Homeless Community Battles Shelter Dependency
Families at the repurposed D.C. General Hospital shelter said bedbugs, mold and rodents were the least of their concerns. A much bigger worry, they told city officials, are the barriers they face when they attempt to overcome homelessness and leave the shelter behind.
“It’s not supposed to be comfortable,” former resident Sharisse Baltimore told City Councilmember Jim Graham (D-Ward 1) and others gathered for a Feb 28 oversight hearing at the shelter. “It’s not supposed to be a place to live and stay. You come here, you take care of your business, and you move out. You get out.”

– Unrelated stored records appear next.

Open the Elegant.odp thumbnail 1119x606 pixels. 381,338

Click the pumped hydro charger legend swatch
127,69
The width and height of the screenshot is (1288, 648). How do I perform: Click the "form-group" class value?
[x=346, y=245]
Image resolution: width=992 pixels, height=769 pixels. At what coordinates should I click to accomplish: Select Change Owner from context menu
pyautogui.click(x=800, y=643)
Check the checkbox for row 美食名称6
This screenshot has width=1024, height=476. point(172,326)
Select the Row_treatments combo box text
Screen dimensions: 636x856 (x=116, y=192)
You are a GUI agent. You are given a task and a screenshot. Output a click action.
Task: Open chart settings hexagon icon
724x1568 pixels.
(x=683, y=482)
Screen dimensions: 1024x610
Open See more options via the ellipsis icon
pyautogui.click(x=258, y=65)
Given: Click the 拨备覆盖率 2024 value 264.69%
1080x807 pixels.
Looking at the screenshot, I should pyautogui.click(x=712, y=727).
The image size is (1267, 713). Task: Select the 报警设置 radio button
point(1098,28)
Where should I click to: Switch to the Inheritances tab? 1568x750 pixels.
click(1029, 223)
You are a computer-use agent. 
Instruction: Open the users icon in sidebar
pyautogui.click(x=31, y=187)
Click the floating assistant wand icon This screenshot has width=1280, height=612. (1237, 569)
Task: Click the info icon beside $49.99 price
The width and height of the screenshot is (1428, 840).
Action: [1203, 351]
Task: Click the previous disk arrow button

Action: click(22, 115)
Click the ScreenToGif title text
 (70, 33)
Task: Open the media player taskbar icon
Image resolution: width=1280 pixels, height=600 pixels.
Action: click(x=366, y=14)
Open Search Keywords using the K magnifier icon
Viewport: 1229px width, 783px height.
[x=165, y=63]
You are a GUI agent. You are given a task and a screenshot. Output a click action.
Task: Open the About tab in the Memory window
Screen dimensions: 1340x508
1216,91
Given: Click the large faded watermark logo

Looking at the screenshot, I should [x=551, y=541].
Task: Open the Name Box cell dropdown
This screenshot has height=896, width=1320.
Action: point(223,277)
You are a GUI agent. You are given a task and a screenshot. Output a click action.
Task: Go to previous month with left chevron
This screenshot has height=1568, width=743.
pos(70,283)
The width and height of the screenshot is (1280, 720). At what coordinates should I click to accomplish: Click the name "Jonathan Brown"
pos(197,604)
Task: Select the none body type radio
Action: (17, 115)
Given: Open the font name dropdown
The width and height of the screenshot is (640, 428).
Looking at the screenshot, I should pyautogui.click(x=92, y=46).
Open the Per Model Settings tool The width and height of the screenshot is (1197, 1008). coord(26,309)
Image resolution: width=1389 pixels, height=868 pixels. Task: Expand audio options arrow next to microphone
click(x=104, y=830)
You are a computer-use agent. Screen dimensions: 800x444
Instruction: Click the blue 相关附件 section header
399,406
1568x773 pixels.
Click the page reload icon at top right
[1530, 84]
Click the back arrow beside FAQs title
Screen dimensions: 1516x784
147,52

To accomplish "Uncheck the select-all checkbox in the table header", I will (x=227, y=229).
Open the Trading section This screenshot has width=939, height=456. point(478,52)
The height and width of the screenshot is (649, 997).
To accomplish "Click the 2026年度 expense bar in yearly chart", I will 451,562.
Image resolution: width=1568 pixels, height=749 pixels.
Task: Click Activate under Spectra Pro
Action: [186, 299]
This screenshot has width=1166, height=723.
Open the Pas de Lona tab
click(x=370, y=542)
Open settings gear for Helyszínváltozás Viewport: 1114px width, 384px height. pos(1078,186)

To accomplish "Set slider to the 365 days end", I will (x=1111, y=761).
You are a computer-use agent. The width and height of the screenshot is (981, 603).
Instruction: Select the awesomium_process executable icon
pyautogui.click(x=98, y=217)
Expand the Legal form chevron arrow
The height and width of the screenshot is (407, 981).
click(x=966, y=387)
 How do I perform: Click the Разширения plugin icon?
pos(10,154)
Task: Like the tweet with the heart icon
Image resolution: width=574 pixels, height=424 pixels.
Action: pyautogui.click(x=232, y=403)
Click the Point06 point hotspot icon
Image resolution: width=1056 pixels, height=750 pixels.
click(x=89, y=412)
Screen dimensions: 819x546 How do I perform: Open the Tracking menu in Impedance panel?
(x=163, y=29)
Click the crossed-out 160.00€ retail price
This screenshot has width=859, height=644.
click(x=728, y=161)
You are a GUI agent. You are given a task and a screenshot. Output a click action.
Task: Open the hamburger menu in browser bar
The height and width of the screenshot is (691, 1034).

But getting out is not always a simple process, Baltimore said. She and her five children stayed at the shelter for seven months before they managed to move into a home. Her story and many others highlighted the difficulty homeless families face in getting back on their feet. Many stay at the shelter for far longer than the average residence of 3.2 months before they find a way to move on, according to a city report. Those who spoke at the hearing stressed they did not want to remain at the shelter. But they said they confronted major difficulties finding jobs and affordable homes.
Resident Tiara Davis said she has applied for many jobs over the past five months she has spent at the shelter but she has yet to be hired.
“It just makes me feel like a prisoner sometimes,” said Davis, whose goal is to own a home. “I just want to take care of my daughter.”
Marta Beresin, a staff attorney at the Washington Legal Clinic for the Homeless, said the residents’ testimonies indicated that the lack of affordable housing is a central contributor to homelessness.
“Resident after resident got up and spoke about working full time, pounding the pavement for jobs, going to school themselves and ensuring their kids don’t miss a day of school,” she said. “But they struggle to find child care, living wage jobs and housing they can afford.”
The rate of homelessness in the District has risen 9.3 percent since the recession year of 2008, according to an annual point-in-time count , conducted in the city each January. As in many other communities across the country, the rise in family homelessness has overwhelmed the shelter system.
Last winter, the shelter reached full capacity with 286 families of which 367 were adults and 591 were children, according to statistics reported by Councilmember Jim Graham (D-Ward 1) at the hearing. Once the shelter was filled, many other families were placed in motels.
Reggie Sanders, a spokesperson for the Department of Human Services (DHS), said the department’s efforts would begin to focus on expansion of the low-income housing availability in the District.
“Any new funding should be directed to housing and other needed resources to help families exit homelessness and move towards self-sufficiency,” she said. “DHS will continue to work toward diverting families from shelter by providing appropriate assessment, referral and resources to enable families to stay within their communities.”
Graham, who also serves as the chairman of the Committee on Human Services, said low-income housing in the District is essential but funds from housing initiatives such as Mayor Vincent Gray’s $100 million proposal should be allocated to improve the current shelter system.
“We’re going to work to improve what we have and then figure out how to make what we have better,” said Graham. “This is all better than a stairwell or a bus station or a couch, but we can do much better than this.”